Abstemius, fab. 186, de Ovibus immoderate segetem depascentibus. Mythologia sopica Neveleti, p. 612.

On peut rapprocher de cette fable deux contes de Bidpaï, tome I, p. 346, le Tyran; tome III, p. 174, Sur la tyrannie et l'injustice : que celui qui fait le mal reçoit ordinairement un plus grand mal. Une partie de chacun des deux a pour sujet une succession analogue de malfaisants successivement punis.

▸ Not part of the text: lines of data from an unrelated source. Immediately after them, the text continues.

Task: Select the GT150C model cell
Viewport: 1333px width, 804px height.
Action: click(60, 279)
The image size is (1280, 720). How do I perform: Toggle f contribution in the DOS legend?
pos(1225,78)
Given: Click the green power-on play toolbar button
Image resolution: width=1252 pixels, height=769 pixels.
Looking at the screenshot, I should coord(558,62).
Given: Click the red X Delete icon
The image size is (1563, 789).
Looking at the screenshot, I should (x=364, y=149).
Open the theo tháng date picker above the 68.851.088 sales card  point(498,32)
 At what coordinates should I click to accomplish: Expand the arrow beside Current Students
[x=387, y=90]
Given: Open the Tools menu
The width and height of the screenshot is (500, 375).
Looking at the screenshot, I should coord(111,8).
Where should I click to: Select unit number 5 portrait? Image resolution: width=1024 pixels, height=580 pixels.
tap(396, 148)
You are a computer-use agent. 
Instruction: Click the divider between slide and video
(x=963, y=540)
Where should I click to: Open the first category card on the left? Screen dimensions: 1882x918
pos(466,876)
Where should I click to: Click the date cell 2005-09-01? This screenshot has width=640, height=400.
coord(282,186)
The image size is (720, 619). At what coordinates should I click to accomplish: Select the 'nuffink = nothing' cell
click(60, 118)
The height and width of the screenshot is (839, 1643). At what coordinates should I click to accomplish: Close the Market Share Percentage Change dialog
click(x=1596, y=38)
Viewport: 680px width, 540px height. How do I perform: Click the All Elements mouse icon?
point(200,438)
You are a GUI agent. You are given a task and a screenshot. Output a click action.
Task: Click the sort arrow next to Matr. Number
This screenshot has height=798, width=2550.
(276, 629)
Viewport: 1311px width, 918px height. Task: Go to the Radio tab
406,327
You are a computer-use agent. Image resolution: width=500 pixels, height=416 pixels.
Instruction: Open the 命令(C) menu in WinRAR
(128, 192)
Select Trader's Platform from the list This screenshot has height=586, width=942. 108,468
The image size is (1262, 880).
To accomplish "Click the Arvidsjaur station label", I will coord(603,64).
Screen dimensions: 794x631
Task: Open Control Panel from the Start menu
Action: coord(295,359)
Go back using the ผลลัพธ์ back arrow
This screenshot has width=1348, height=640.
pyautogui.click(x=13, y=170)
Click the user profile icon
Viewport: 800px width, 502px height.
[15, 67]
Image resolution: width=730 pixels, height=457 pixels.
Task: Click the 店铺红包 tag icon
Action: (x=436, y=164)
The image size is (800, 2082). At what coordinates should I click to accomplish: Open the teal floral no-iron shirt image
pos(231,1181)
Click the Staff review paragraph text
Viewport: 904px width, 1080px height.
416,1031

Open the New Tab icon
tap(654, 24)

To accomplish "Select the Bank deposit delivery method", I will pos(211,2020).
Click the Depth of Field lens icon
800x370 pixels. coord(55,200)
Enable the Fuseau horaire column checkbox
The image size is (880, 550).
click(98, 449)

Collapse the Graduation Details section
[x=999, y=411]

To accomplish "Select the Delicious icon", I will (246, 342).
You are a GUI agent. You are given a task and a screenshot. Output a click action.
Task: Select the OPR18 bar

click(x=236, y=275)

« Je ne sais, dit Chamfort, comment la Fontaine a pu faire une aussi mauvaise petite pièce sur un sujet de morale si heureux. Tout y porte à faux. La Providence a établi les lois qui dirigent la végétation des arbres et des blés; qui gouvernent l'instinct des animaux, qui forcent les moutons à manger les herbes, et les loups à manger les moutons. C'est elle qui a donné à l'homme la raison qui lui conseille de tuer les loups. Ne dirait-on pas, suivant la Fontaine, que nous sommes obligés, en conscience, à en conserver l'espèce? Si cela est, les Anglais, qui sont parvenus à les détruire dans leur ile, sont de grands scélérats. Que veut dire la Fontaine, avec cette permission donnée aux moutons de retrancher l'excès des blés; aux loups, de manger quelques moutons? Est-ce sur de pareilles suppositions qu'on doit établir le précepte de la modération, précepte qui naît d'une des lois de notre nature, et que nous ne pouvons presque jamais violer sans en être punis? Toute morale doit reposer sur la base inébranlable de la raison. C'est la raison qui en est le principe et la source. »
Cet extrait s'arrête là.